Diesem verbreiteten Urteil versuchen die Aldi, Lidl und Tchibo entgegen zu halten. Alle drei Discounter besitzen ihre eigenen Codes of Conduct, bzw. Verhaltensstandards. Aldi sieht seine Verantwortung für Mensch und Umwelt über die gesamte Lieferkette, bleibt aber bezüglich der Umsetzung recht allgemein. Mit dem Slogan „Woran erkennt man eigentlich gute Qualität“ wirbt Lidl schon seit längerem für seine Lebensmittel. Bezüglich der Textilien und Schuhe werden im firmeneigenen Bereich konkrete Maßnahmen zur ökologischen und sozialen Nachhaltigkeit hervorgehoben.
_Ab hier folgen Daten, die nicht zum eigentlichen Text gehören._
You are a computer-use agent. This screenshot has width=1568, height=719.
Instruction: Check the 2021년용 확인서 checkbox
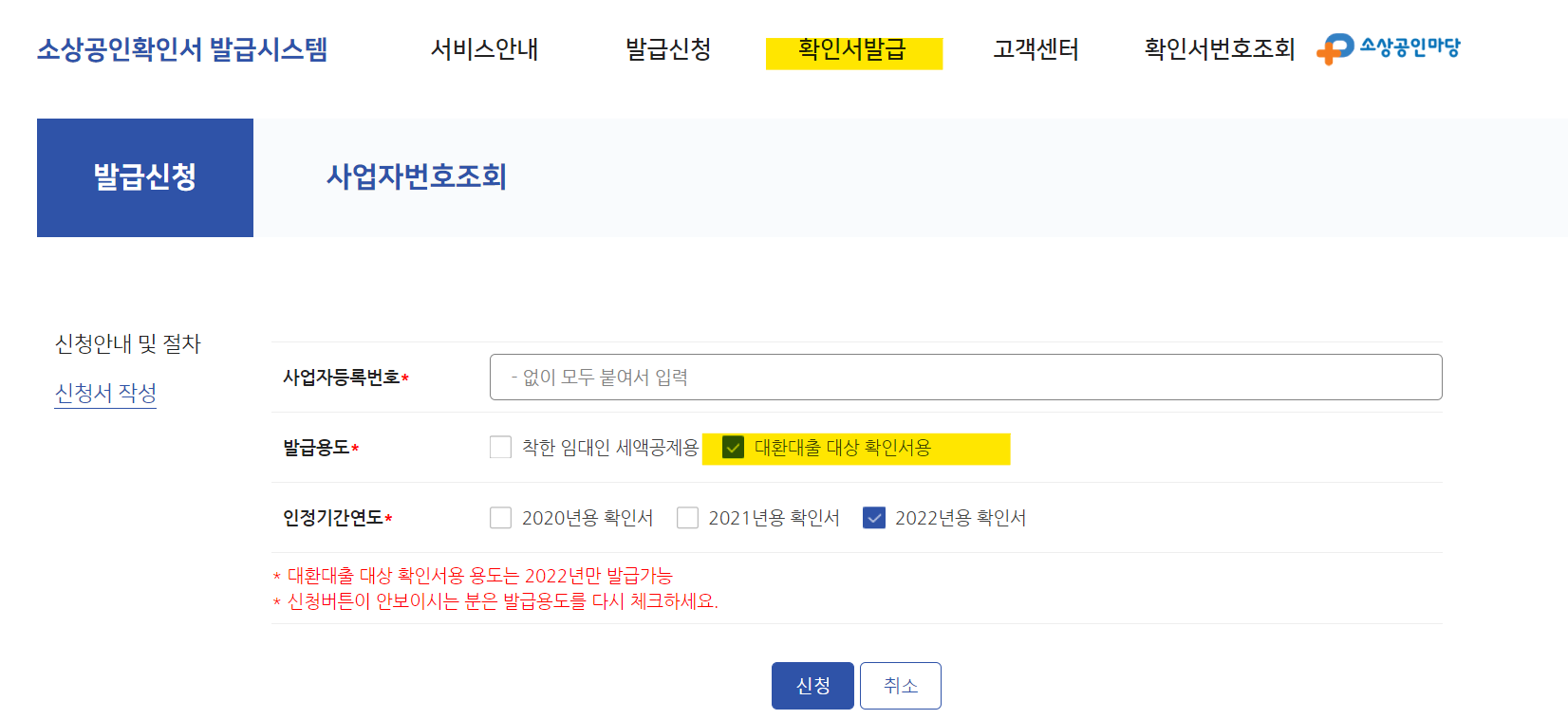pos(687,517)
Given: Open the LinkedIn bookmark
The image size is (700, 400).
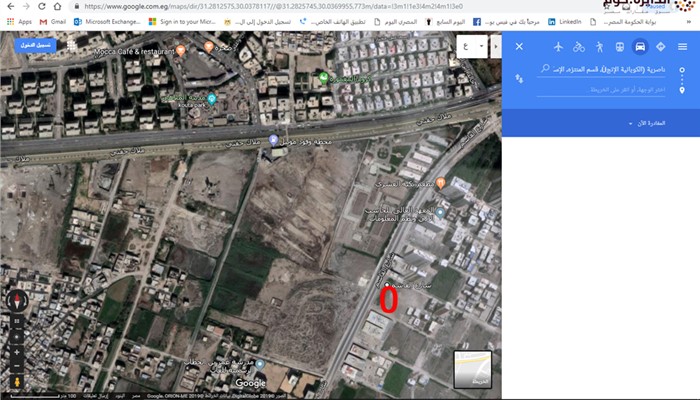Looking at the screenshot, I should tap(565, 21).
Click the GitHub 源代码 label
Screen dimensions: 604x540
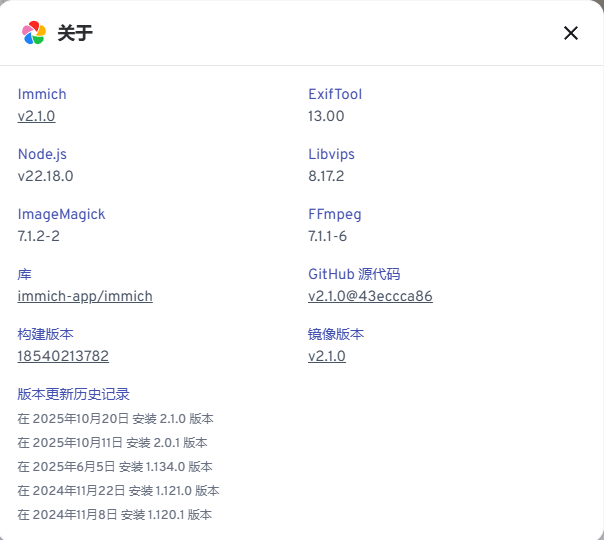pos(354,274)
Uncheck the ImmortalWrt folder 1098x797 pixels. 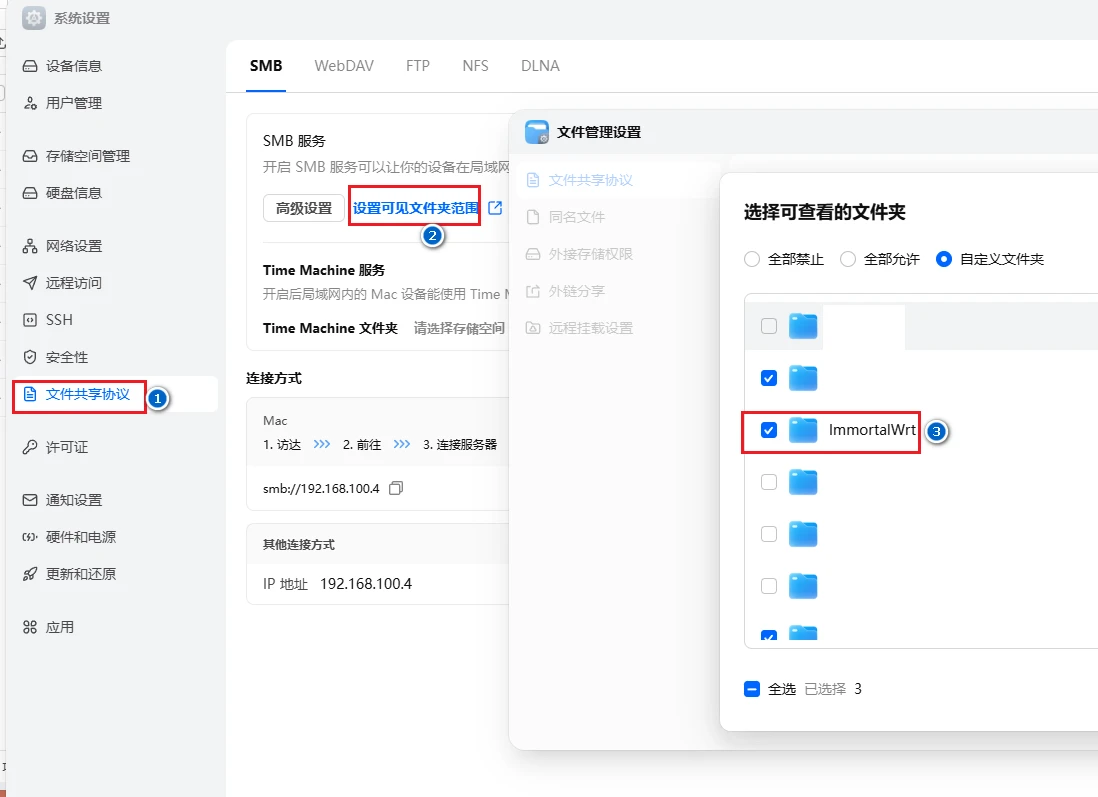tap(769, 430)
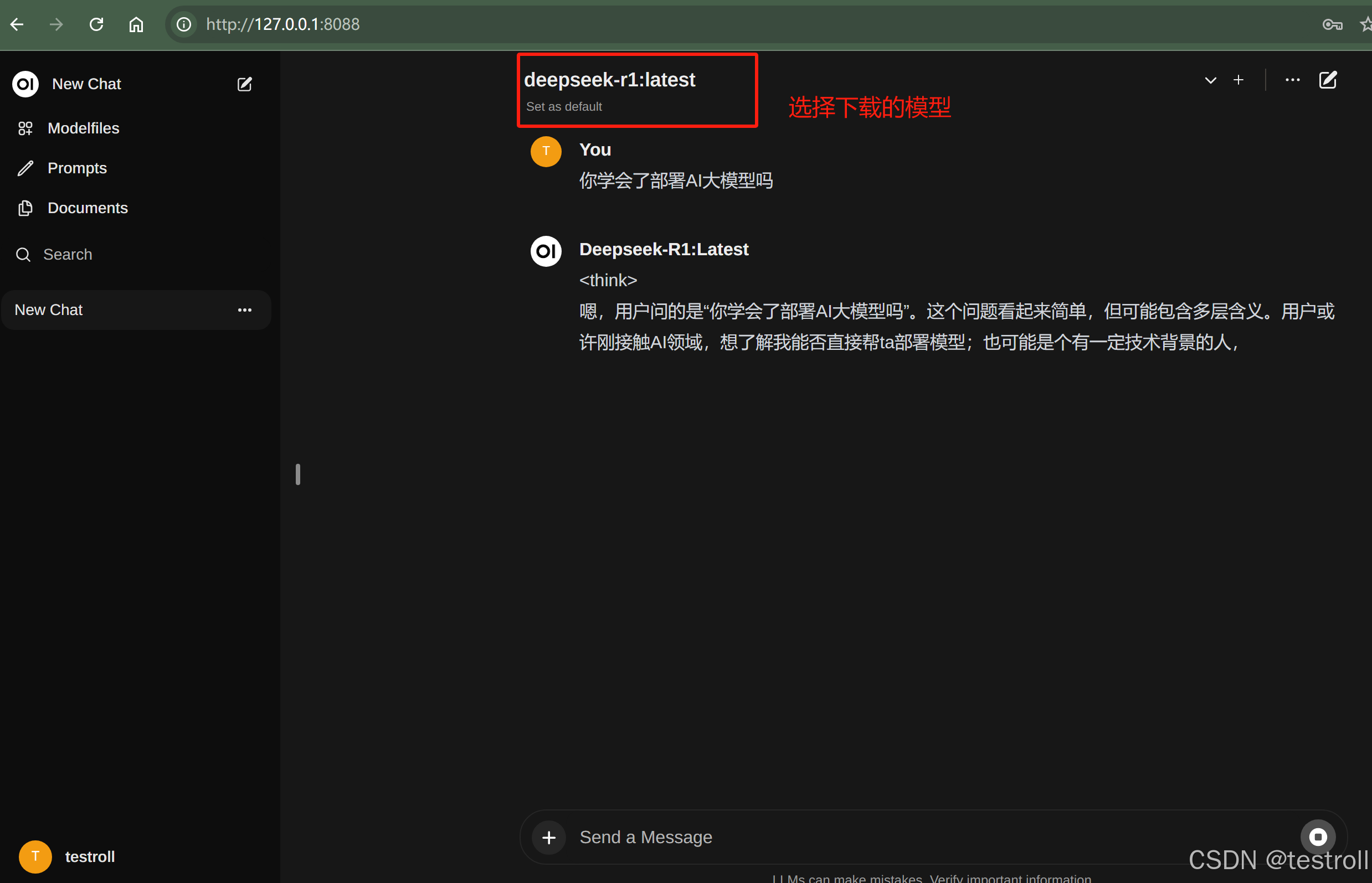
Task: Click the new chat edit icon in sidebar
Action: click(x=244, y=84)
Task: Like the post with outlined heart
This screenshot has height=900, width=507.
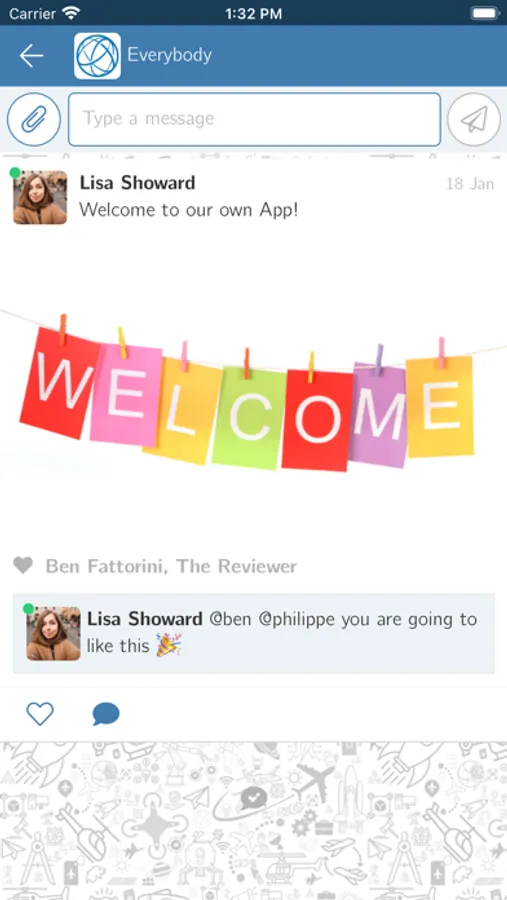Action: (x=40, y=714)
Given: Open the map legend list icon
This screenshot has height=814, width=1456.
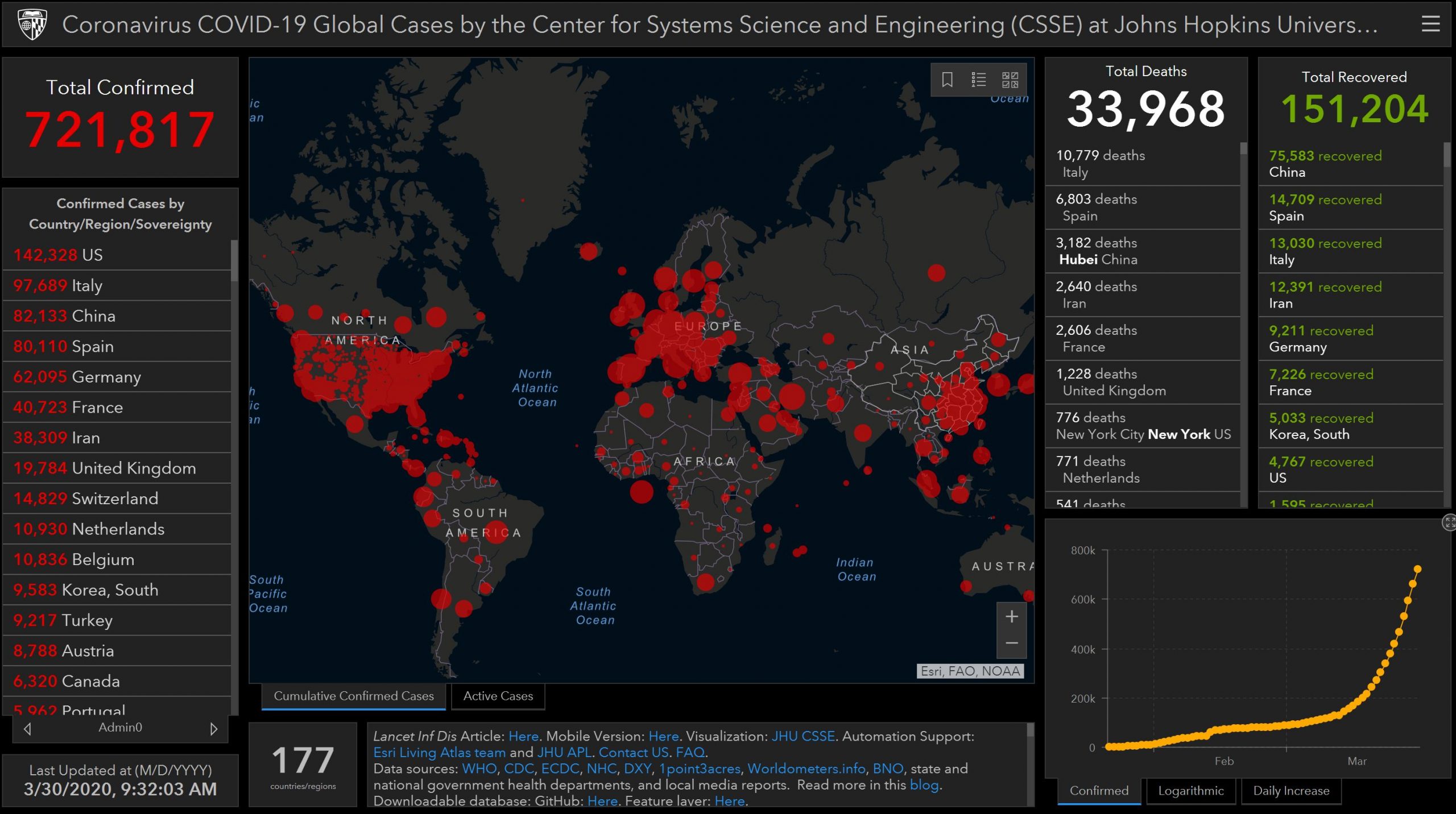Looking at the screenshot, I should coord(978,80).
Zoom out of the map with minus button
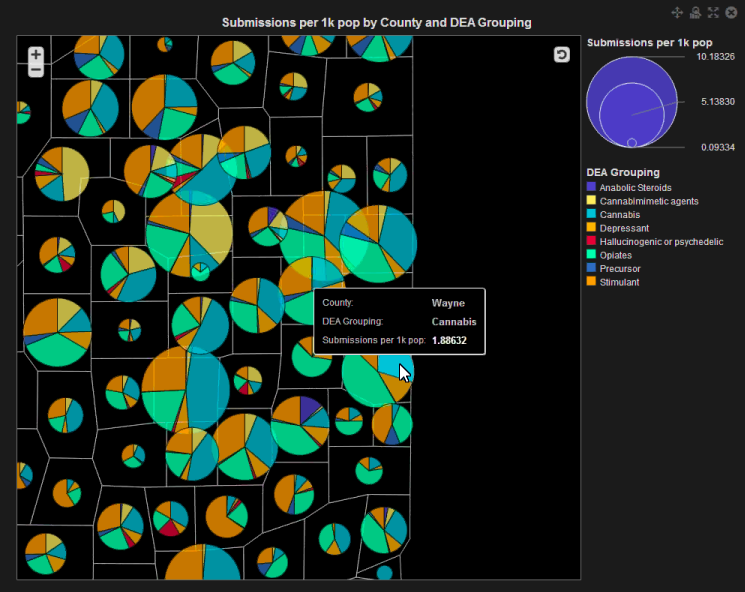Screen dimensions: 745x592 36,70
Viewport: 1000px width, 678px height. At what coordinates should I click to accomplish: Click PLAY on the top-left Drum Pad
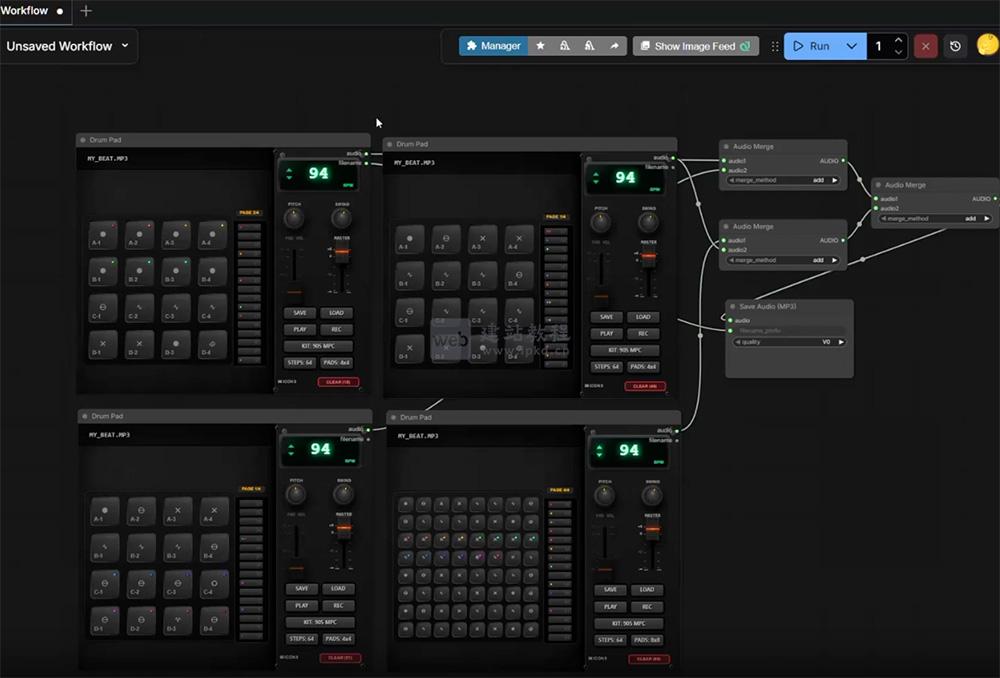(x=301, y=329)
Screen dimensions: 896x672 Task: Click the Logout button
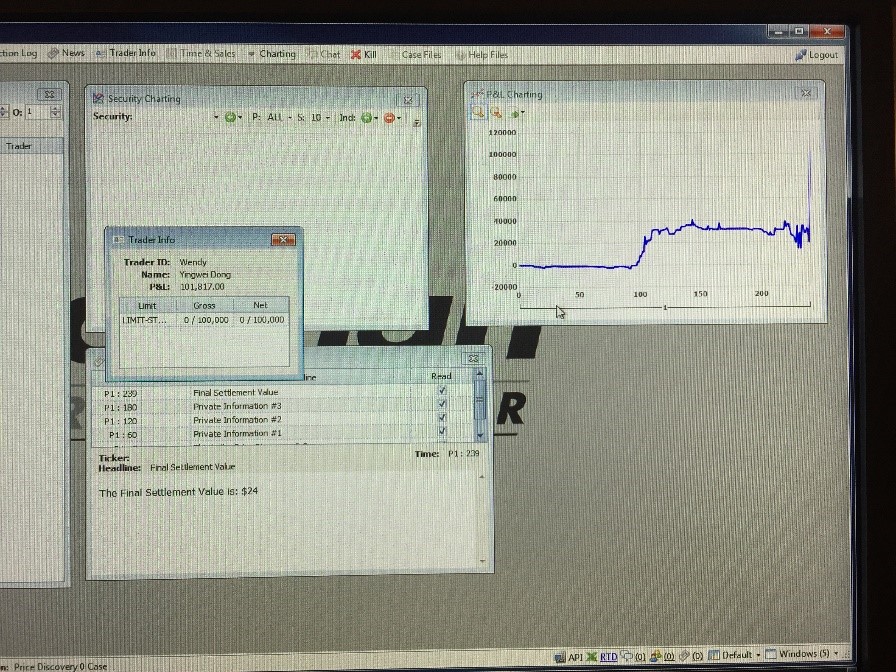tap(817, 55)
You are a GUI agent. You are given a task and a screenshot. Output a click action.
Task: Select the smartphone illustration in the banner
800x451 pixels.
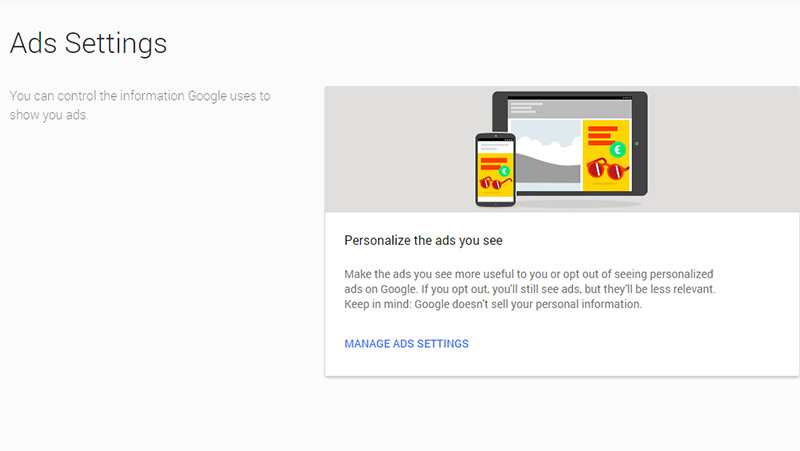pyautogui.click(x=495, y=170)
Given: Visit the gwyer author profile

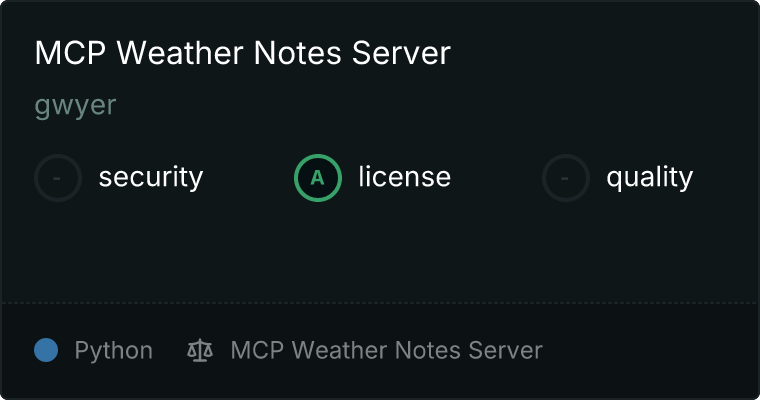Looking at the screenshot, I should (76, 106).
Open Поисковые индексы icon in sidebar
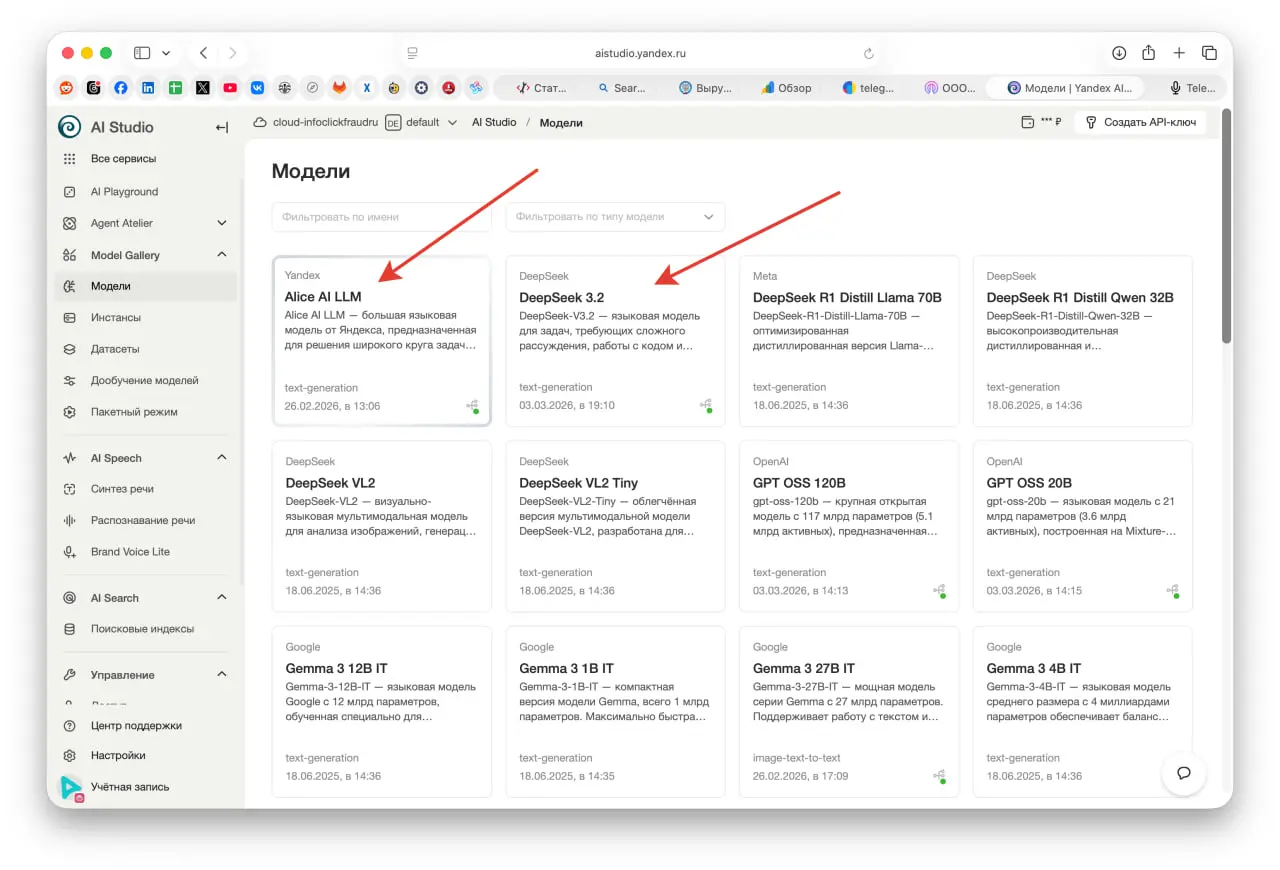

Ebenso wie Lidl setzt auch Tchibo auf verbesserte Brandschutzmaßnahmen in asiatischen Textilfabriken. Zusätzlich gibt das Unternehmen an an, dass das Unternehmen im Jahr 2015 zum weltweit drittgrößten Bio-Baumwolle-Händler aufgestiegen ist und beschreibt sich auf dem Weg zu einer 100% nachhaltigen Geschäftsführung. Den Firmenprofilen nach zu urteilen, spielen also Nachhaltigkeit, Verantwortung und Qualität bei den Discountern eine herausragende Rolle.

Nachhaltigkeit – Was Greenpeace dazu sagt

Noch im Herbst 2014 sah Greenpeace die Sache etwas anders. Bei einer Untersuchung von Kleidungsstücken und Schuhen ergab sich, dass mehr als die Hälfte der Proben chemische Schadstoffe enthielt. Diese seien zum Teil gesundheitsschädigend oder sogar toxisch, verschmutzten aber auf jeden Fall das Grundwasser in den Herstellerländern. Als Reaktion auf den Bericht hatte Tchibo noch im selben Monat seine Teilnahme bei der DETOX-Kampagne erklärt. Damit verpflichtete es sich zur Eliminierung schädlicher Chemikalien aus seiner Kleidungsproduktion bis 2020. Lidl und Aldi folgten kurz darauf im Dezember 2014, bzw. März 2015. Aufgrund des hohen Marktvolumens der Discounter sieht Greenpeace dies als einen bedeutenden Schritt hin zur vollkommenen Entgiftung der Textilbranche.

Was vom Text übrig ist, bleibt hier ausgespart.